A good atlas is a great way to encourage exploration and discovery. Even though this is a very simple assignment, integrating geography into her science studies build a bridge of connection from one field to another. With bridges like this in place, she will have the tools to further enhance future studies by simply unifying her investigation.
One Step Further
Students can continue to seek out scientific inspiration from any subject. The more tools you give them for researching, the better they will become at observing God’s world around them. Here are some additional extension activities to try:
- Cut out pictures of water creatures from magazines and paste to construction paper in either freshwater or saltwater dwellers
- Learn more about freshwater and saltwater creatures with (affiliate) Planet Earth – free on Netflix
- Research deltas – where freshwater and saltwater meet
- Create illustrated geography feature flash cards with terms from water features: creek, stream, river, bayou, arm, delta, gulf, bay, ocean, etc.

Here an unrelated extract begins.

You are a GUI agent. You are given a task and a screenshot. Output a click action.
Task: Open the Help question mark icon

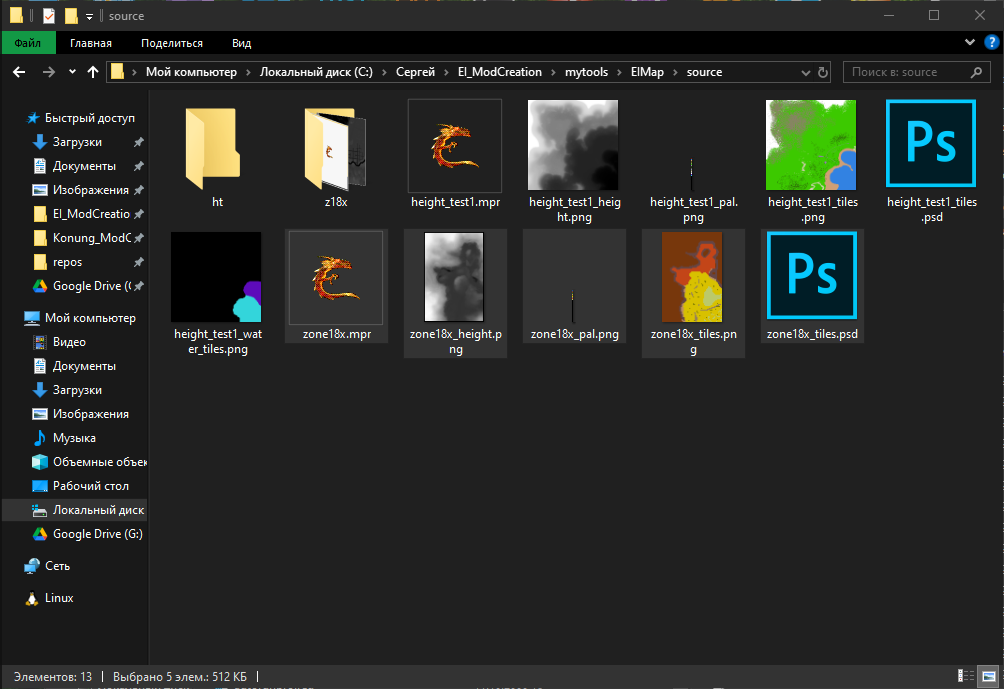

- Read beautiful literature featuring freshwater and/or saltwater creatures (affiliate links):
- Have a sea food feast to taste the variety of creatures that live in both freshwater and saltwater habitats
Integrating learning not only makes learning more interesting, it also simplifies life for me as a teacher. I love it when we can accomplish so much great study under the umbrella of one simple topic.
How do you integrate studies in your home?